Start of Source information
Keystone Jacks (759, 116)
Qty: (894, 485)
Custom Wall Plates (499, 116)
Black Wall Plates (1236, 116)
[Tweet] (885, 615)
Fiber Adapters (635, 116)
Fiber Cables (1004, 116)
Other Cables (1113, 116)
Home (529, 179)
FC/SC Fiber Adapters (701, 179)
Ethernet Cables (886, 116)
End of Source information
Start of Source information
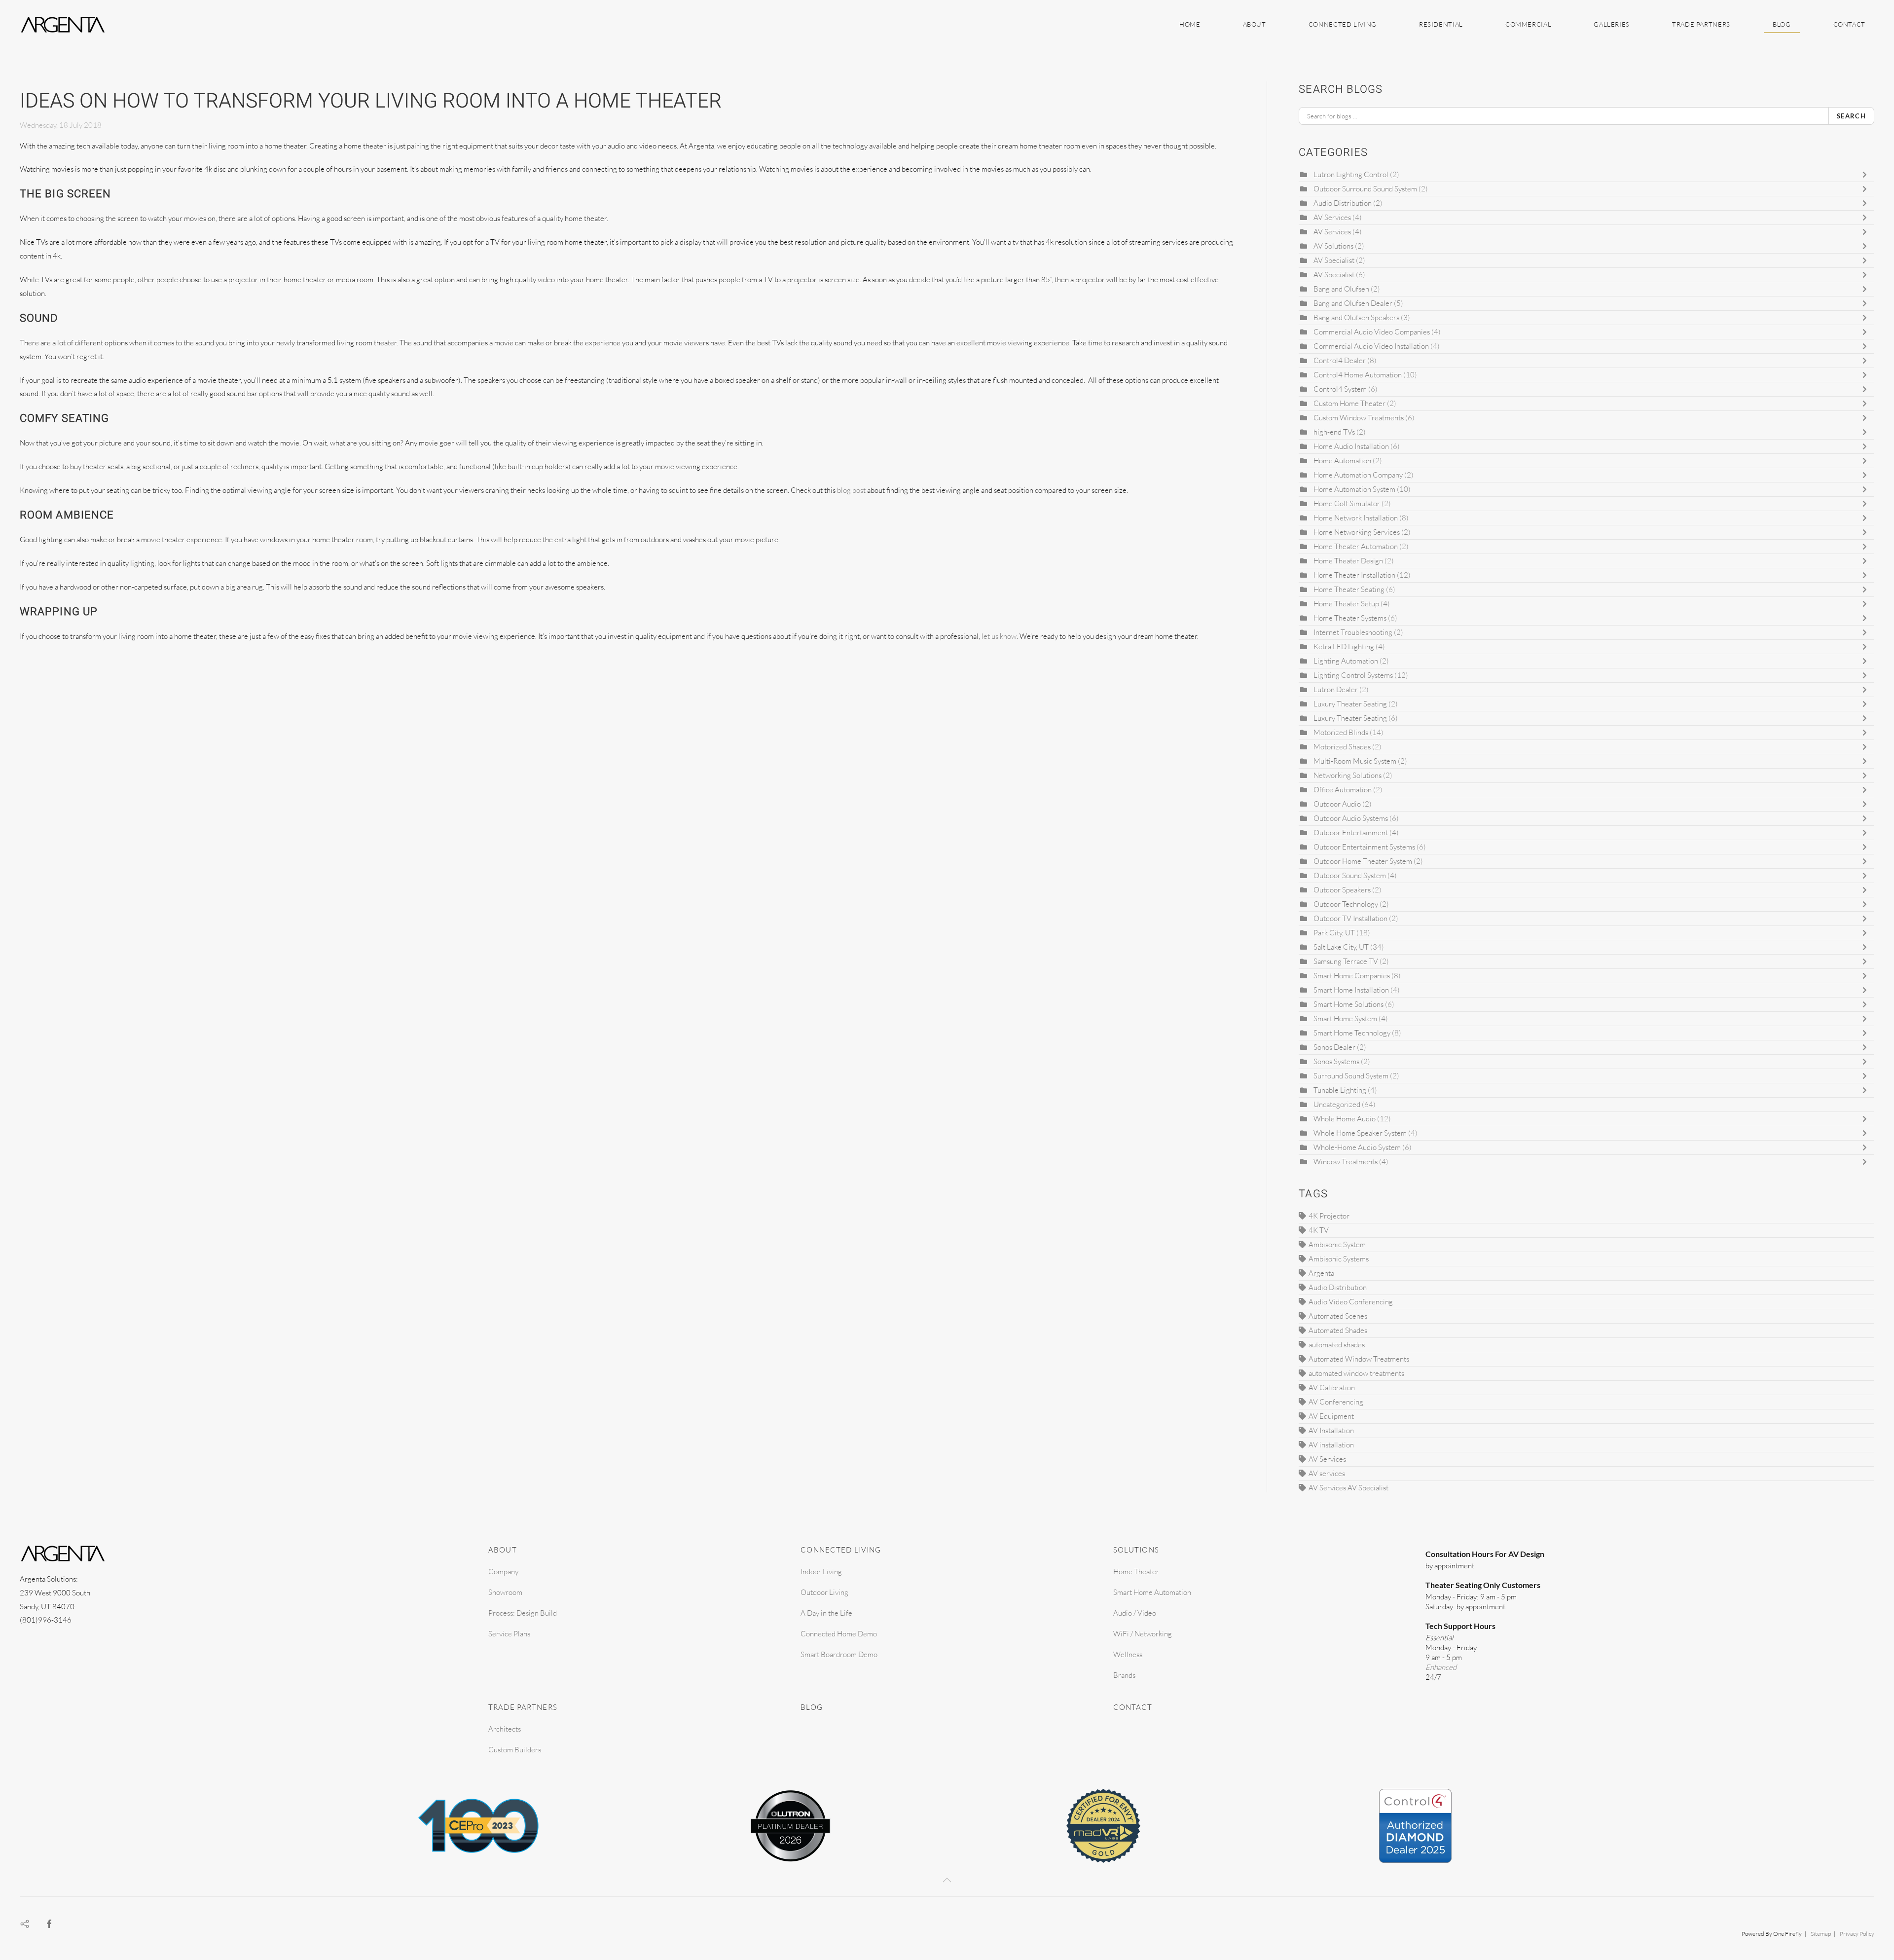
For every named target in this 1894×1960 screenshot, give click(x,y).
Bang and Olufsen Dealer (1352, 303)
End of Source information
Task objective:
Go through the listing above and write out exactly the lines starting with the one holding "Keystone Jacks (759, 116)" and running through the one holding "FC/SC Fiber Adapters (701, 179)", ends included, and no others.

Answer space:
Keystone Jacks (759, 116)
Qty: (894, 485)
Custom Wall Plates (499, 116)
Black Wall Plates (1236, 116)
[Tweet] (885, 615)
Fiber Adapters (635, 116)
Fiber Cables (1004, 116)
Other Cables (1113, 116)
Home (529, 179)
FC/SC Fiber Adapters (701, 179)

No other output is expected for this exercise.